Dynamic Data Race Detection in Go Code
摘要
Uber has extensively adopted Go as a primary programming language for developing microservices. Our Go monorepo consists of about 50 million lines of code and contains approximately 2,100 unique Go services. Go makes concurrency a first-class citizen; prefixing function calls with the go keyword runs the call asynchronously. These asynchronous function calls in Go are called goroutines. Developers hide latency (e.g., IO or RPC calls to other services) by creating goroutines within a single running Go program. Goroutines are considered “lightweight”, and the Go runtime context switches them on the operating-system (OS) threads. Go programmers often use goroutines liberally. Two or more goroutines can communicate data either via message passing (channels) or shared memory. Shared memory happens to be the most commonly used means of data communication in Go.

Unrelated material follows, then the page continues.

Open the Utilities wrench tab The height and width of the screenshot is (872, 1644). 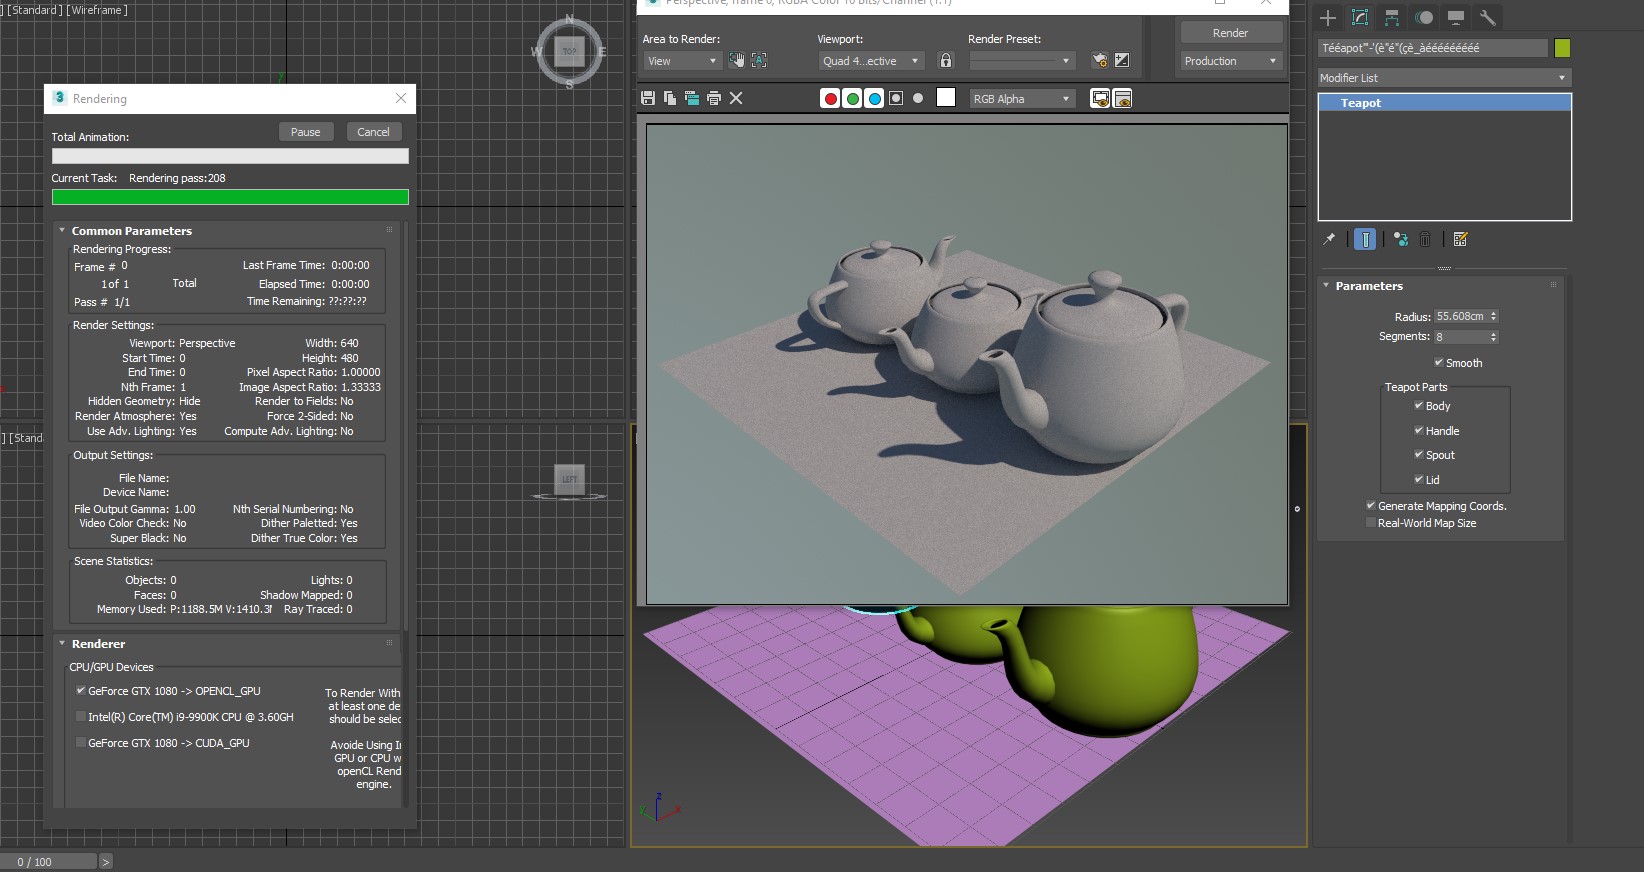(1488, 18)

A data race occurs in Go when two or more goroutines access the same memory location, at least one of them is a write, and there is no ordering between them, as defined by the Go memory model. Outages caused by data races in Go programs are a recurring and painful problem in our microservices. These issues have brought down our critical, customer-facing services for hours in total, causing inconvenience to our customers and impacting our revenue. In this blog, we discuss deploying Go’s default dynamic race detector to continuously detect data races in our Go development environment. This deployment has enabled detection of more than 2,000 races resulting in ~1,000 data races fixed by more than two hundred engineers.